Le contraste entre cette extrême indulgence pour le judaïsme et l’impitoyable
rigueur avec laquelle les disciples de l’Évangile furent poursuivis pendant
toute la suite du règne de Sévère empêche de mettre sur la même ligne les
mesures prises par cet empereur relativement à la propagande des Juifs et des
chrétiens : il se borna à défendre aux premiers de pratiquer sur des personnes
étrangères à leur race le rite matériel de la circoncision; il tenta de couper
court à tout recrutement de l’Église chrétienne, c’est-à-dire de frapper
celle-ci aux sources mêmes de son activité et de sa vie, dans l’accomplissement
du précepte évangélique inhérent à son existence : «Allez, enseignez et
baptisez».
Telle est la véritable portée de l’acte de Sévère. On
doit y reconnaître plus qu’une atteinte à la liberté de conscience: ce fut un
édit formel de persécution. Jusqu’au commencement du troisième siècle, les lois
existantes avaient paru suffire contre les chrétiens: elles avaient fait de
nombreux martyrs. Cependant elles n’avaient pu entraver le développement de
l’Église. Sévère reconnaît le premier leur inefficacité. Il se résout à frapper
un grand coup, et à trancher dans sa racine un progrès dont s’inquiète sa
méfiante et jalouse politique. Il défend alors de faire des chrétiens, ou de se
faire chrétien, car l’expression employée par Spartien pour résumer l’édit de
Sévère, christianos fieri, a ce double sens, et enveloppe dans la même qualification criminelle les
convertisseurs et les convertis. Une arme nouvelle est ainsi dirigée contre les
disciples de l’Évangile. Jusque-là, pour mettre la loi en mouvement contre eux,
il avait fallu courir les risques d’une accusation régulière, conformément au
rescrit de Trajan. Désormais, il en sera encore ainsi pour les chrétiens
d’origine, qui se seront abstenus de toute propagande; mais de plus les
convertis et les complices de leur conversion seront soumis à une législation
spéciale: contre eux les magistrats pourront agir d’office, en dehors de toute
accusation émanant d’un particulier; pour cette catégorie de chrétiens, une des
garanties du rescrit de Trajan sera effacée. Or cette catégorie de chrétiens
est très considérable au troisième siècle : à cette époque, la naissance
introduit déjà dans l'Église de nombreux rejetons de familles où la foi est
devenue héréditaire, des « chrétiens de race », des « fidèles issus de fidèles »,
comme on disait avec quelque orgueil; mais le mouvement des conversions y fait
entrer en foule encore plus grande
Des enfants qu’en son sein elle n’a pas portés.
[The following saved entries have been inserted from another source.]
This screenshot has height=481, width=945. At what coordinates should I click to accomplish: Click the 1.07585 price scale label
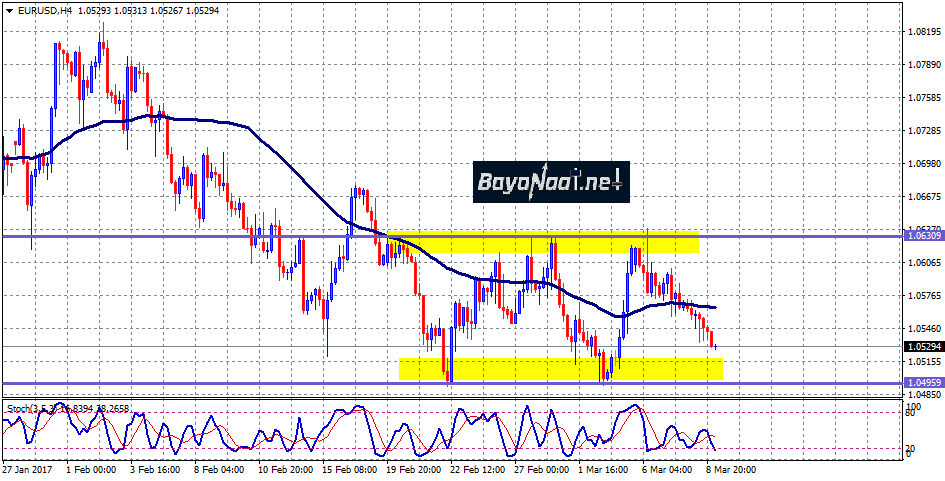(x=923, y=98)
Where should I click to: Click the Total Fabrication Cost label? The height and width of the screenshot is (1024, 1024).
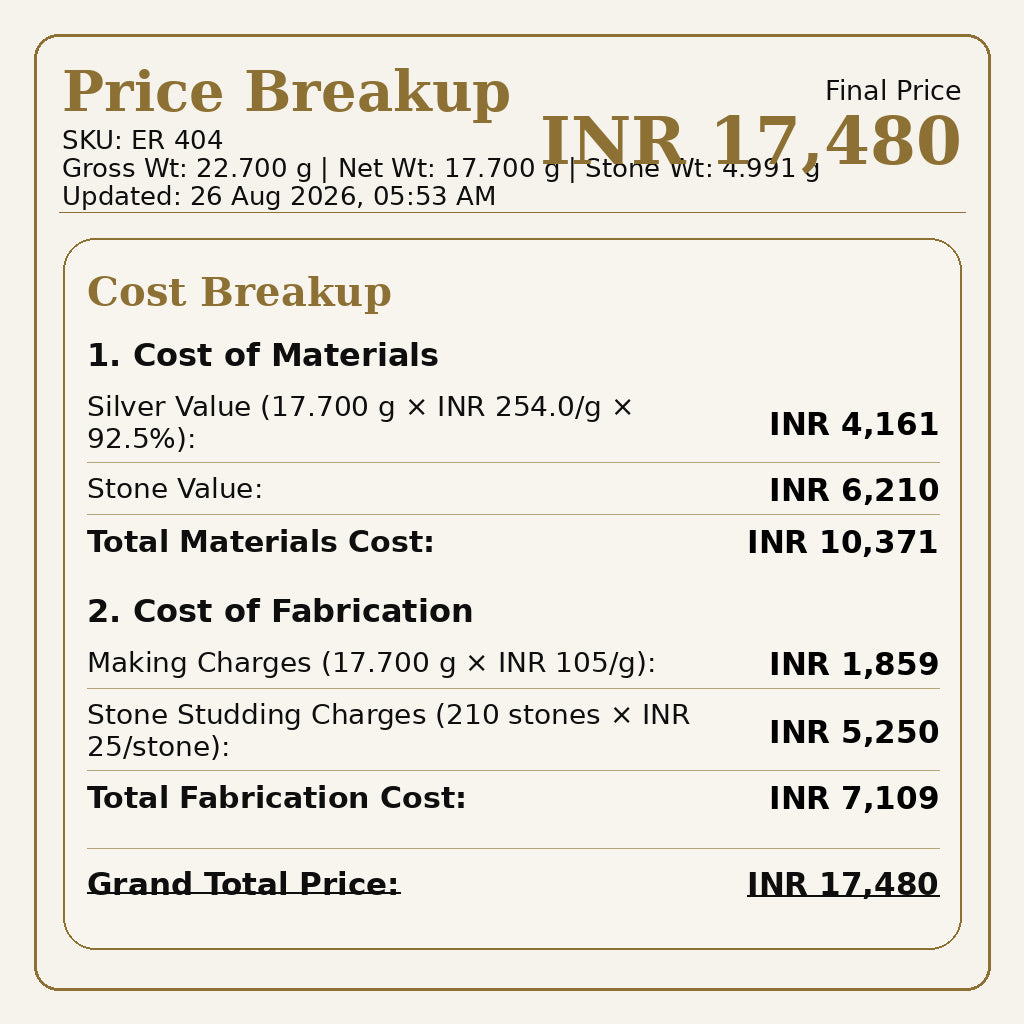coord(277,798)
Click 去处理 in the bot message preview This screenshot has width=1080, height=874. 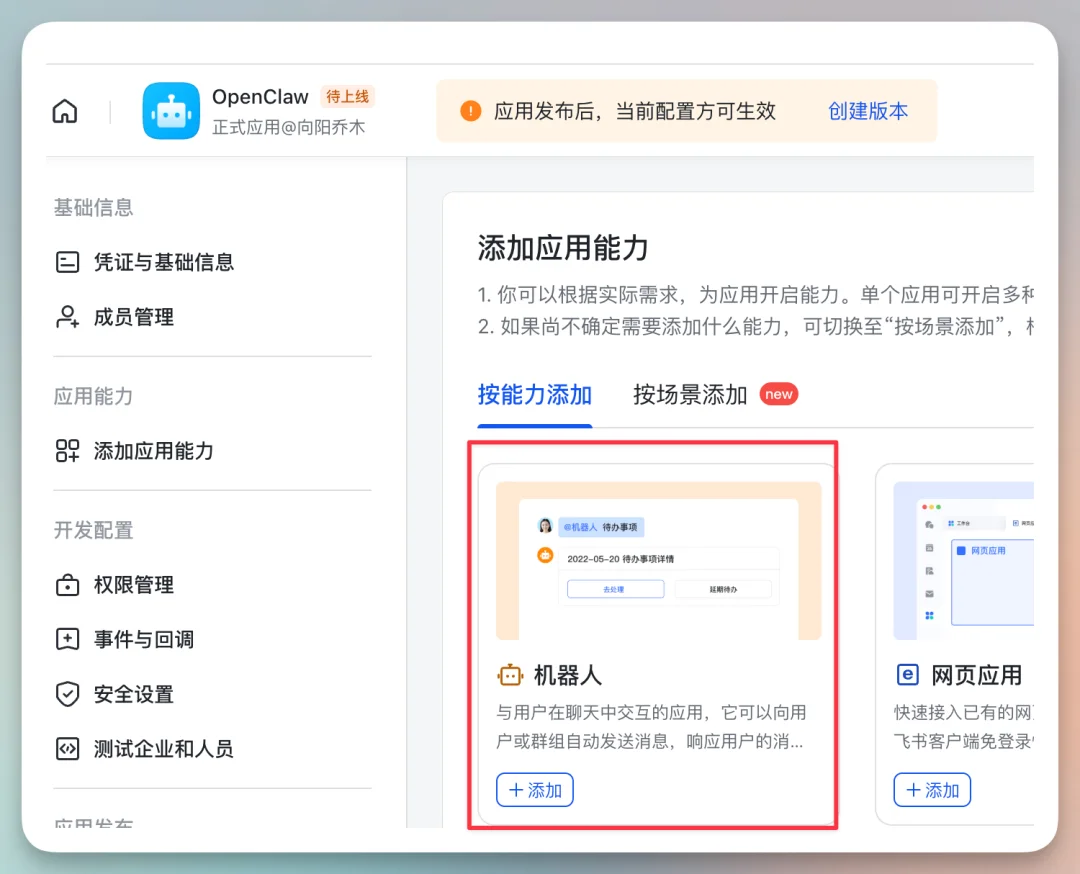coord(614,589)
et c’est dans ce sens que doit être entendu un mot de
Tertullien, excessif dans la forme, vrai au fond : «On ne naît pas chrétien, on
le devient».
Pour apprécier complètement l’acte de Septime Sévère, et
en bien comprendre la place dans l’histoire, il reste à chercher le motif qui
poussa son auteur dans la voie nouvelle où le monde romain devait marcher après
lui pendant un siècle. Quel événement lui ouvrit les yeux, et changea le prince
tolérant des premières années en persécuteur? Nous avons indiqué les symptômes
qui durent, au commencement du troisième siècle, attirer sur l’Église les
regards des hommes politiques: le grand accroissement numérique des fidèles, la
constitution de la propriété ecclésiastique, la forme corporative adoptée par
les communautés chrétiennes qui voulaient devenir aptes à posséder. De ces
trois faits par lesquels se manifestait le succès des doctrines nouvelles, le
premier seul parait avoir préoccupé Sévère. Rien, dans l’histoire de la
persécution qui suivit l’édit de 202, ne porte à croire qu’il se soit attaqué à
la propriété ecclésiastique; ni lui, ni aucun de ses successeurs jusqu’à
Valérien, pas même Dèce, le plus acharné de tous, ne contesta aux chrétiens le
droit de posséder leurs immeubles funéraires, d’y enterrer leurs défunts en
temps de paix, leurs martyrs en temps de guerre; la première moitié du
troisième siècle laissa les cimetières intacts, malgré les impatiences de la
populace païenne. Pendant la même période, l’Église, en tant que corporation,
ne fut pas davantage attaquée, c’est-à-dire que les persécuteurs n’essayèrent
pas encore, avant le milieu du siècle, de dresser l’inventaire de ses biens, de
saisir la caisse commune, de confisquer le patrimoine corporatif, de dissoudre
comme association civile l’Église déjà proscrite comme société religieuse: la
dernière partie du troisième siècle verra seule des actes de cette nature. Ce
qui parait avoir frappé Sévère, et avec lui tous les magistrats, tous les
politiques de son temps, c’est donc seulement le grand nombre des chrétiens, la
rapidité prodigieuse avec laquelle ils se multipliaient, attirant tout à eux,
âge, condition, dignité, et en même temps la parfaite discipline, l’exacte
hiérarchie qui présidaient à leur développement. Refusant d’entendre ou de
croire toutes les voix qui, s’élevant de chaque communauté chrétienne, sortant
avec éclat du sein de chaque Église, témoignaient en faveur de la loyauté
politique des disciples du Christ, oubliant la justice que lui-même leur avait
autrefois rendue, Sévère ne voulut plus voir qu’une chose: les conquêtes de
l’Évangile, le flot grossissant du peuple chrétien. Ce flot avait beau s’arrêter
docilement au point où commence le domaine de l'État: l’État, en 202, se
croyait à la veille d’être submergé, s’il n’élevait contre la marée montante de
la vérité et de la vertu une barrière plus forte que celles qu’on lui avait
opposées jusque-là, s’il ne construisait une digue menaçante qui vint l’arrêter
et la briser.
Telle fut, selon toute apparence, la pensée à laquelle
obéit Sévère quand il promulgua un édit prohibant sous les peines les plus
graves la propagande chrétienne, et donna ainsi le signal de la persécution
officielle et systématique, c’est-à-dire d’un changement radical dans la
jurisprudence suivie par l’Empire romain au sujet des chrétiens depuis un
siècle.
II
SÉVÈRE EN ÉGYPTE.
Premières applications de l’édit.
Sévère avait daté de Palestine cet acte considérable.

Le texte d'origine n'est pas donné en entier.